Excerpt from a dataset:
_ _ _ _ _
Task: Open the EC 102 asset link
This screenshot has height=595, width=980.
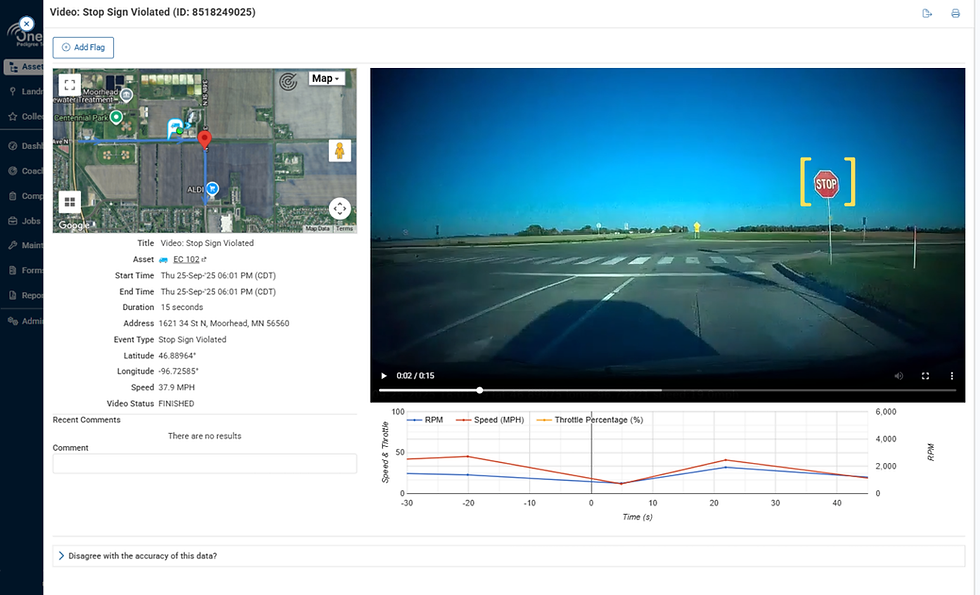Action: (185, 259)
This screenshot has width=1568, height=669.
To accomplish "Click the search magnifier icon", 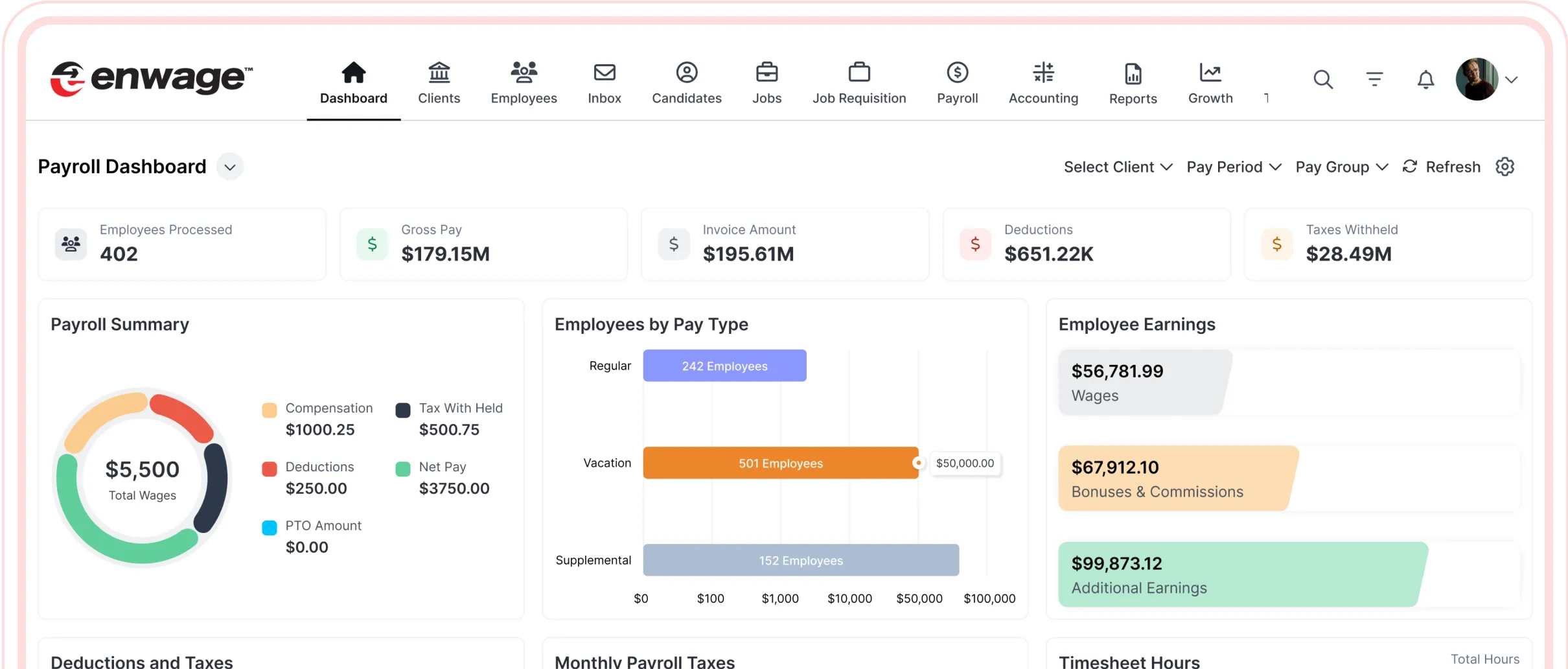I will [1322, 80].
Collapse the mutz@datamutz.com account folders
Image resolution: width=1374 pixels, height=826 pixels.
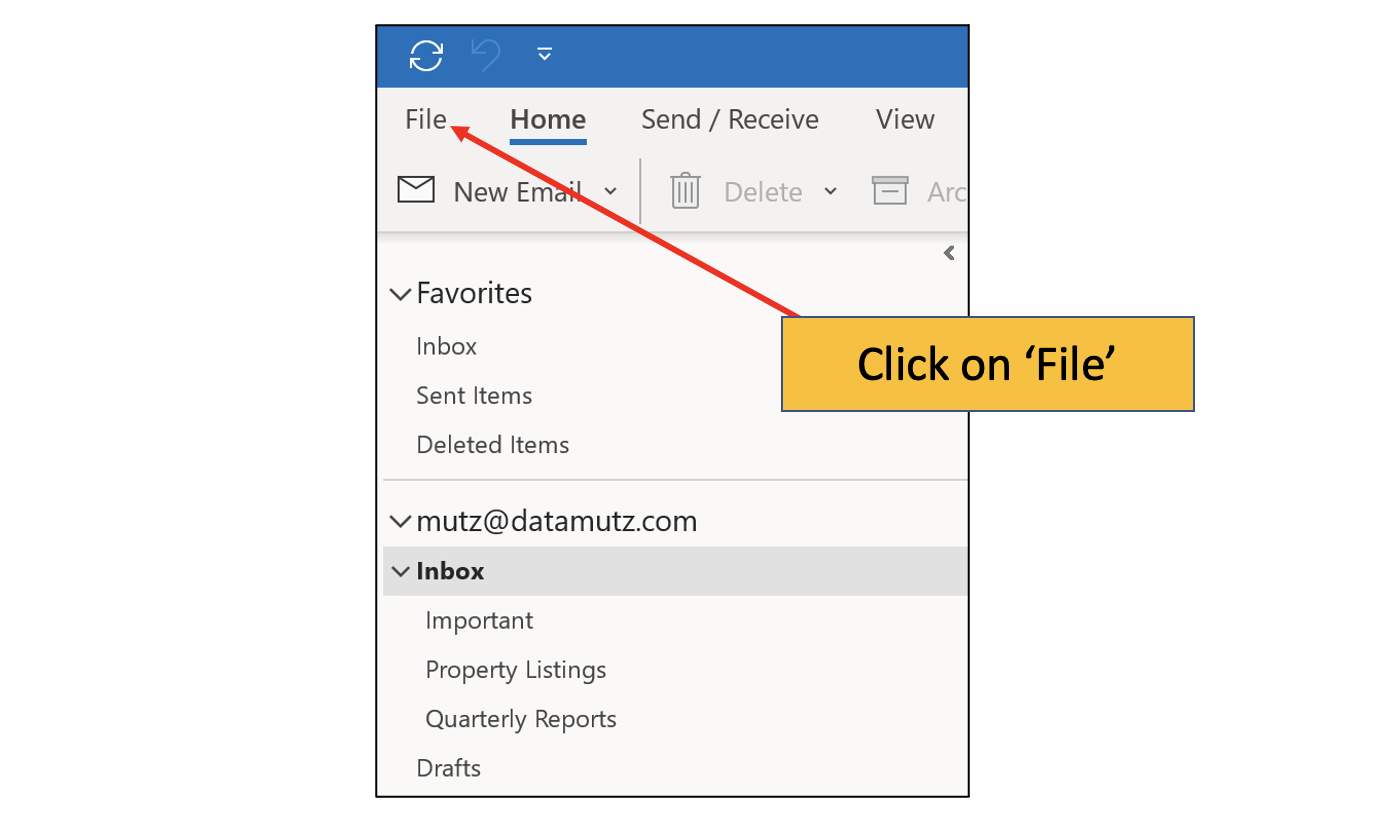(x=400, y=521)
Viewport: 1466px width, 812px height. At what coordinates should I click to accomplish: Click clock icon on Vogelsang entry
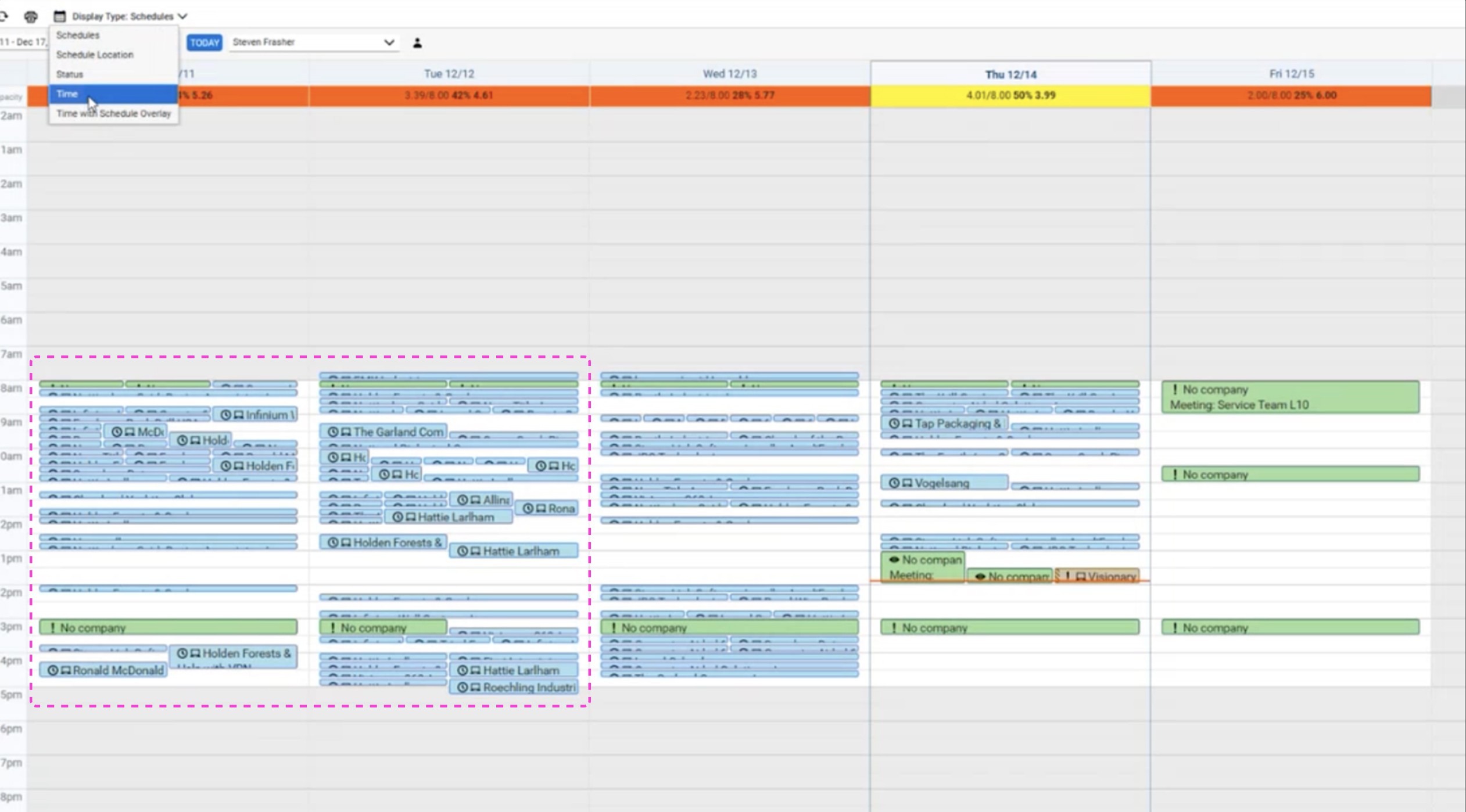click(x=894, y=483)
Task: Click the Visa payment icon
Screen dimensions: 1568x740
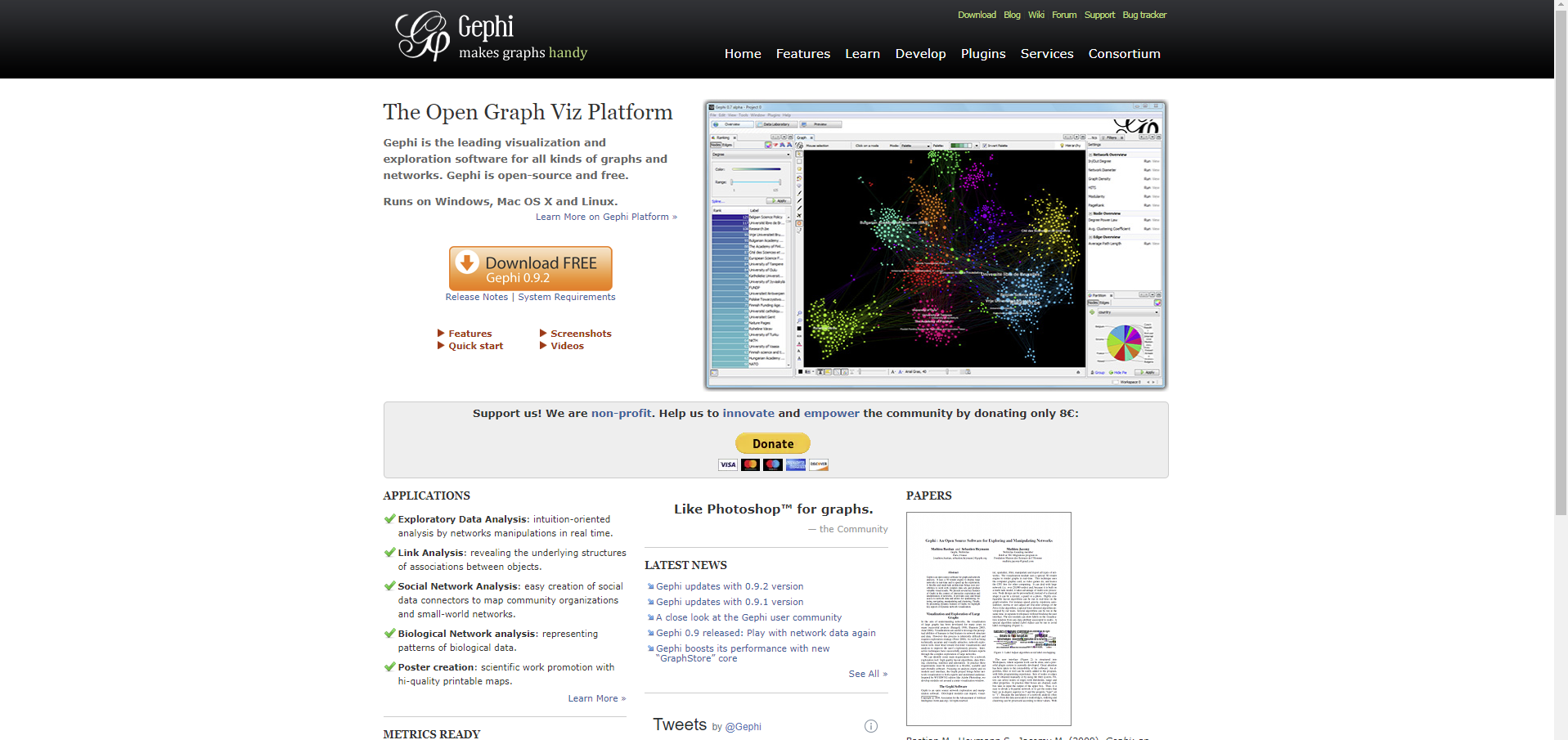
_ _ _ _ _
▶ _Objective_
Return, word for word, the lines of the records from the one containing "Collapse the mutz@datamutz.com" through the end of the records, and leave the pictures out of your answer.

▶ _Solution for this exercise_
Collapse the mutz@datamutz.com account folders
Image resolution: width=1374 pixels, height=826 pixels.
(x=400, y=521)
Viewport: 1466px width, 812px height. At what coordinates should I click to accomplish: Click clock icon on Vogelsang entry
click(x=894, y=483)
Task: Click the Visa payment icon
Screen dimensions: 1568x740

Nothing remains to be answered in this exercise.